28.9 End of chapter exercises

These exercises build on your previous work from Chapters 25-27, asking you to revisit those models using the proper cross-validation workflow you learned in this chapter.

Exercise 1: Fixing the baseball salary predictions

In Chapter 26 Exercise 1, you built random forest models to predict baseball player salaries using the Hitters dataset.

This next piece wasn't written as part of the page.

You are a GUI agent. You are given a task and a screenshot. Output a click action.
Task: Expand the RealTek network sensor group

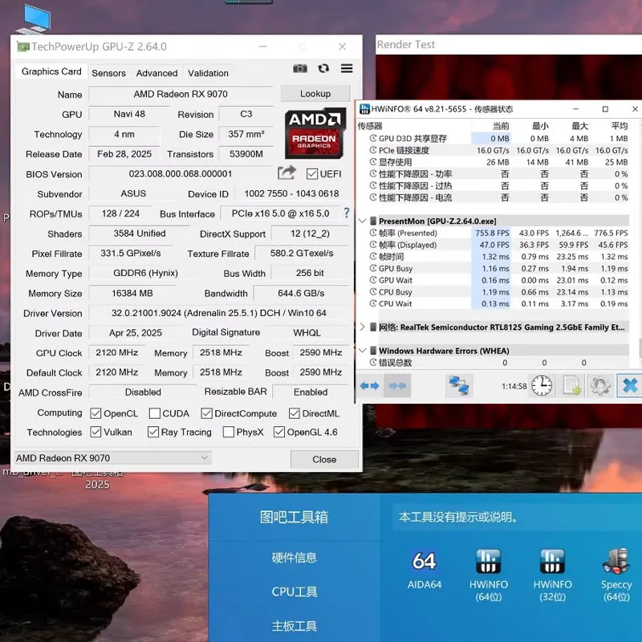click(x=363, y=327)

You likely compared different models by evaluating them on the test set—which we now know is problematic.

Revisit that analysis properly:

Part A: Identify the problem

Review your original code from Chapter 26 Exercise 1
Count how many times you evaluated models on the test set
Explain why repeatedly using the test set for model comparison is problematic

Part B: Implement proper workflow

Use the same train/test split you used originally (for fair comparison)
Compare at least 4 different model configurations using 5-fold CV on the training set:
- Decision tree with tuned depth
- Random Forest with default parameters
- Random Forest with tuned n_estimators
- Random Forest with tuned max_depth and min_samples_split
For each model, report mean CV score and standard deviation
Select the best model based on CV scores
Train final model on full training set
Evaluate on test set ONCE

Part C: Compare approaches

Compare the “best” test score from your original Chapter 26 work (where you peeked at test set) to the honest test score from the proper workflow
Are they different? If so, explain why
Which estimate would you trust for predicting production performance? Why?

Part D: Check stability

Repeat the CV model comparison using k=3 and k=10
Does the same model win under different k values?
How much do the CV estimates change?
What does this tell you about model stability?

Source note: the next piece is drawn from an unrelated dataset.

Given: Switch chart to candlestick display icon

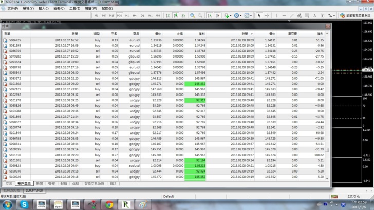Looking at the screenshot, I should click(x=176, y=16).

Exercise 2: Proper default risk assessment

In Chapter 26 Exercise 2, you built random forests to predict credit card default using the Default dataset. Now implement the proper evaluation workflow.

Your tasks:

Part A: Clean slate with proper workflow

Start fresh with the Default dataset
Create train/test split (80/20, stratified by default status)
Define 5 different models to compare:
- Logistic Regression (baseline)
- Decision Tree (try two different depths)
- Random Forest (default parameters)
- Random Forest (tuned parameters of your choice)
Use 5-fold stratified CV on training set to evaluate all models
Report results with mean accuracy, precision, recall, and F1 score for each

Part B: Selection and evaluation

Select the best model based on the metric that matters most for credit default prediction (consider: what’s the cost of false positives vs. false negatives?)
Train final model on full training set
Evaluate on test set once
Create a confusion matrix for the test set predictions
Interpret the results: Is the test performance consistent with CV estimates?

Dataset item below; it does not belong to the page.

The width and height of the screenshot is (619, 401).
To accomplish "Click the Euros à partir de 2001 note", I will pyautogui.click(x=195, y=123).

Part C: Feature importance revisited

Using your selected model from Part B, calculate feature importance (recall Chapter 27)
Compare the importance rankings when using CV vs. when training on full training set
Are they similar? Why or why not?

Part D: Business communication

Write a one-page memo to the bank’s risk management team explaining:

Which model you selected and why
The expected accuracy in production (and how you know it’s trustworthy)
Which features drive default predictions
Why your estimates are more reliable than if you’d repeatedly used test set

Exercise 3: The Ames housing challenge

Apply the complete proper workflow to the Ames housing dataset (regression).